**TEXT SECTION**
Somatic Healing: Why Trauma Lives in the Body and How to Release It
Bessel van der Kolk's landmark book declared it most simply: "The Body Keeps the Score." The research behind this phrase is substantial, and its implications for trauma treatment are profound.
Trauma is not only a memory. It is a pattern of bodily organisation — of tension, bracing, breath-holding, and neurological activation — that persists long after the traumatic event has passed. The thinking brain can know that a situation is safe while the body remains in a state of physiological emergency.
Understanding this changes what healing looks like.
The Nervous System and Trauma
The polyvagal theory, developed by neuroscientist Stephen Porges, describes three states of the autonomic nervous system that are particularly relevant to trauma:
Ventral vagal (safe and social): The system is settled, social engagement is possible, attention can move between the external world and the internal world.

Items contained in a dataset
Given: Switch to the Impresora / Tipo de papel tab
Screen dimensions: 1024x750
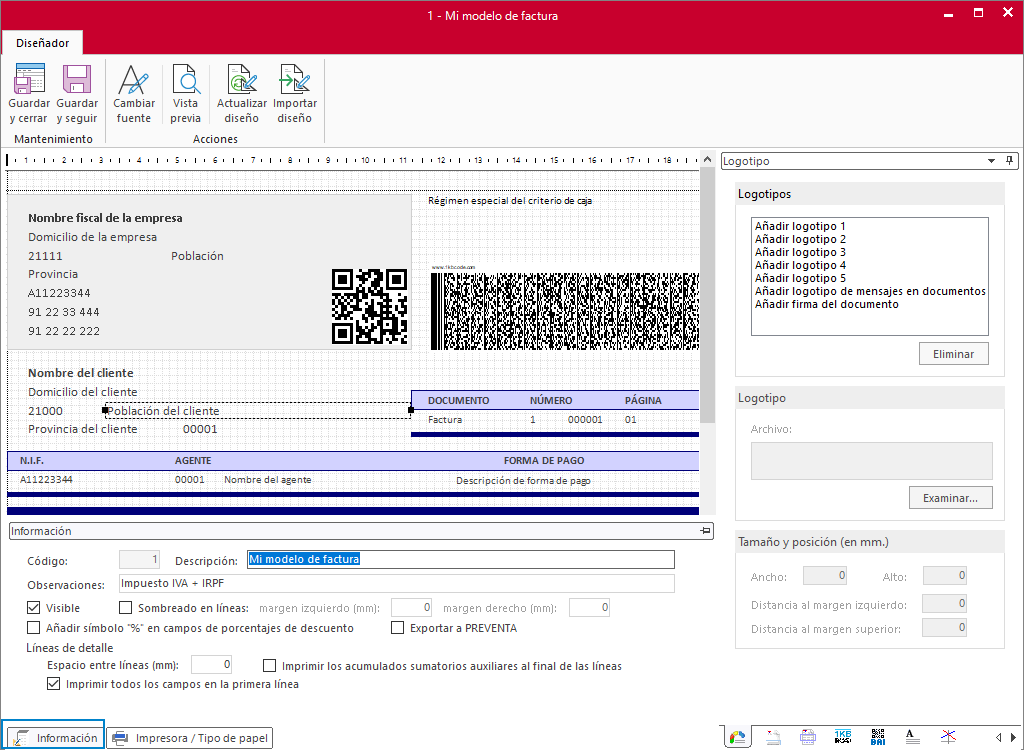Looking at the screenshot, I should [x=190, y=738].
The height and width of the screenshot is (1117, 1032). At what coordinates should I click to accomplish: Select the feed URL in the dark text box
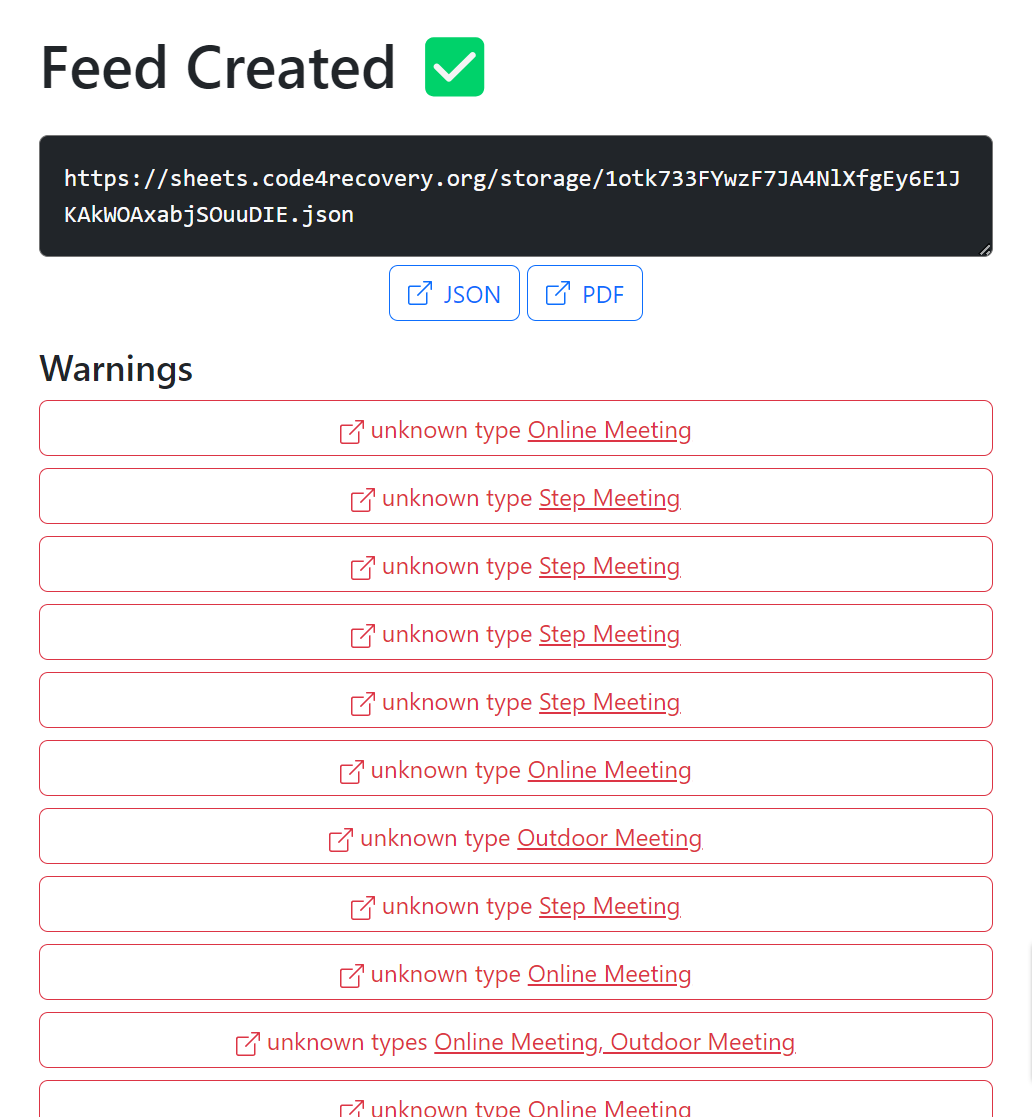tap(515, 196)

**CHECK YOUR UNDERSTANDING**
A – Return the part of the somatic healing article from "Understanding this changes" to "the internal world.".
B – Carry the somatic healing article forward from its final sentence.
These items are separate from the somatic healing article.

**ANSWERS TO THE PROBLEMS**
A –
Understanding this changes what healing looks like.
The Nervous System and Trauma
The polyvagal theory, developed by neuroscientist Stephen Porges, describes three states of the autonomic nervous system that are particularly relevant to trauma:
Ventral vagal (safe and social): The system is settled, social engagement is possible, attention can move between the external world and the internal world.

B –
Sympathetic (fight or flight): The body mobilises energy for action — heart rate increases, muscles tense, attention narrows to threat.
Dorsal vagal (freeze or collapse): The system shuts down — dissociation, flatness, immobility.
Trauma creates dysregulation in this system. Survivors often oscillate between sympathetic hyperactivation (hypervigilance, anxiety, rage) and dorsal vagal hypoactivation (numbness, dissociation, exhaustion), without access to the ventral vagal zone of regulated safety.
What Somatic Therapy Offers
Somatic (body-based) approaches to trauma work with the physiological dimension of trauma rather than primarily with its narrative and cognitive dimensions.
This does not mean ignoring the story — but it means recognising that the story alone cannot update the nervous system. The body learned the threat; the body needs to be involved in learning safety.
Somatic approaches include:
Somatic Experiencing (SE): Developed by Peter Levine. Works with body sensations in a titrated way, helping the nervous system complete the defensive responses that were interrupted during trauma.
Sensorimotor Psychotherapy: Integrates somatic interventions with attachment theory and cognitive processing.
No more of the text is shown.